— Exercise —
Can you repeat the listing lines starting at the one containing "Reply to Pulteney Grammar School's comment" and ending after the one containing "(x=130, y=359)", with "comment" swapped for "post" and nothing else changed? Leave out the pictures.

— Supplied material —
******************************

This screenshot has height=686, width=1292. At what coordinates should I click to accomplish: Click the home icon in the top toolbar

******************************

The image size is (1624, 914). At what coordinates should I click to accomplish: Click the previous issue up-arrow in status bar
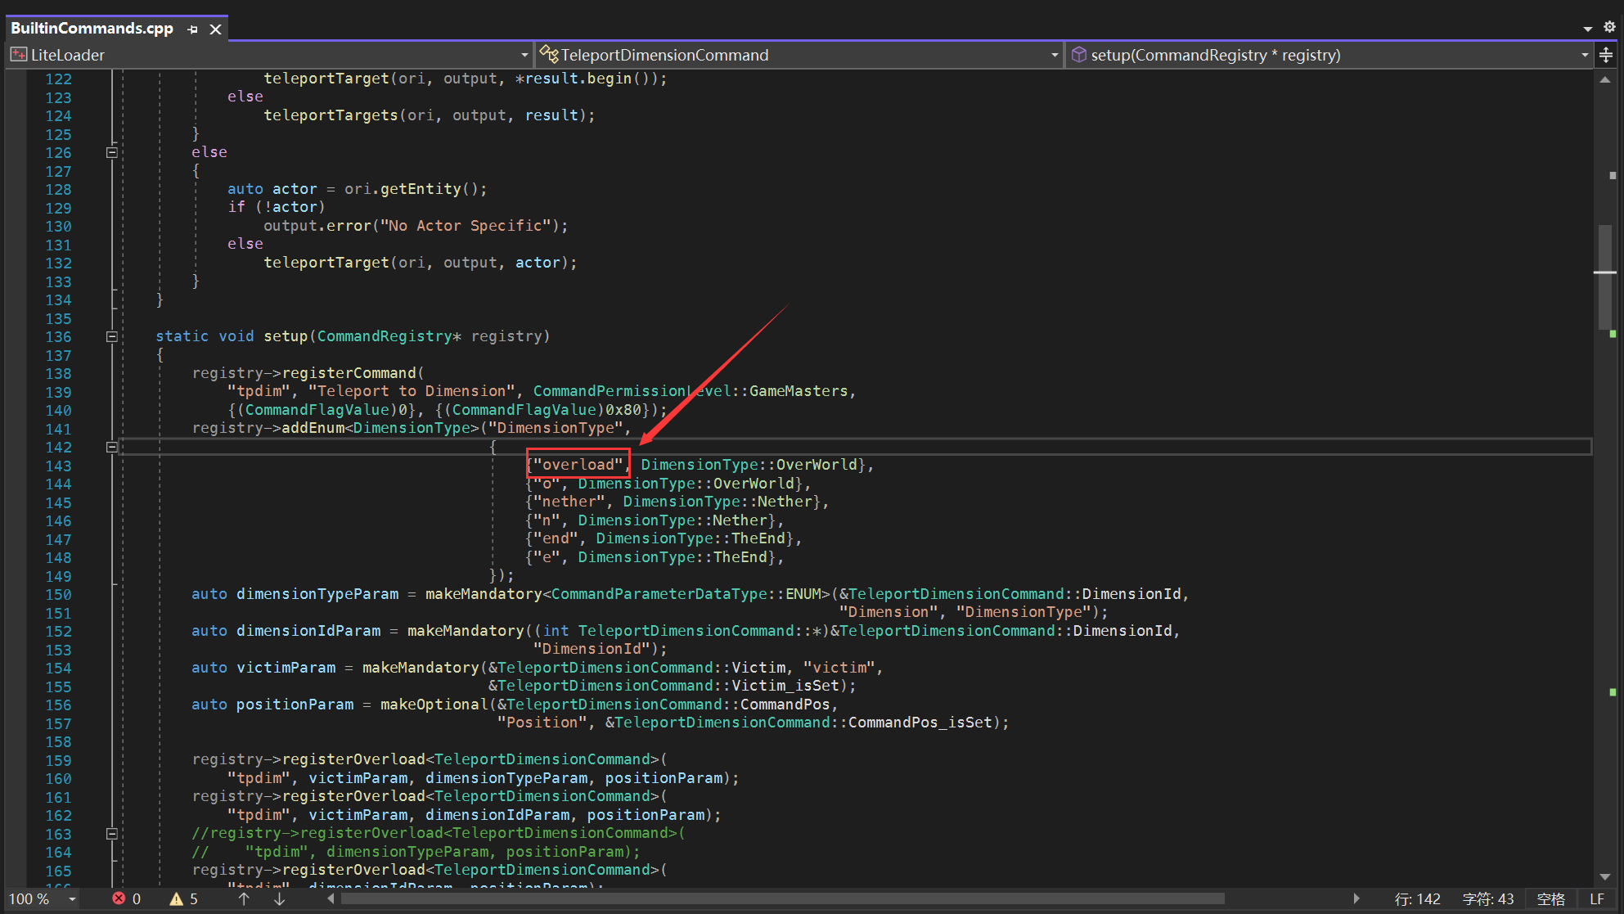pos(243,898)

******************************

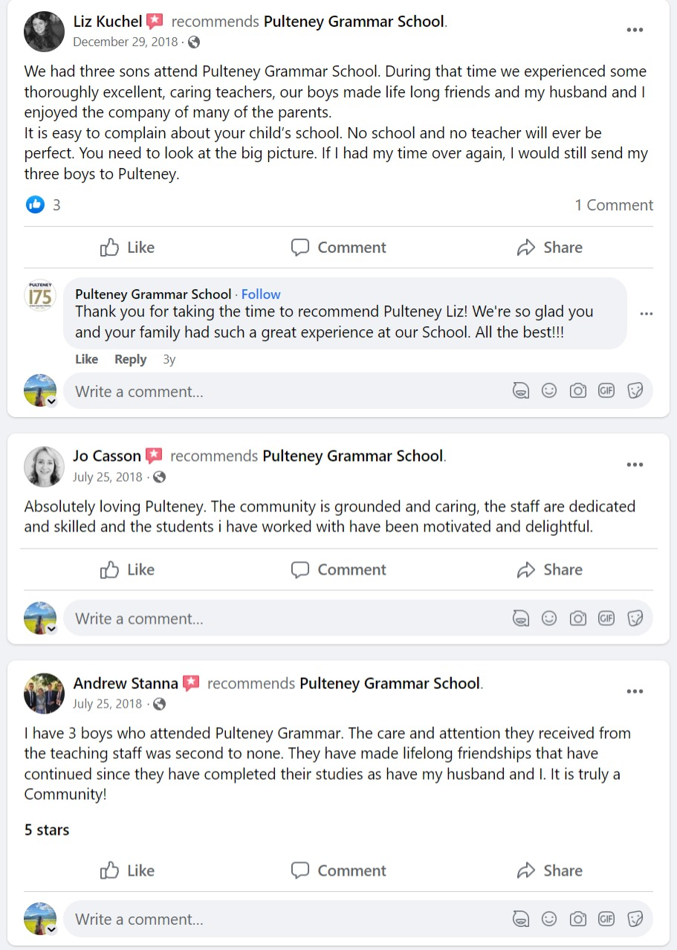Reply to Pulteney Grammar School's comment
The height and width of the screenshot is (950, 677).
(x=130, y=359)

******************************

— Solution for this task —
Reply to Pulteney Grammar School's post
The height and width of the screenshot is (950, 677).
(x=130, y=359)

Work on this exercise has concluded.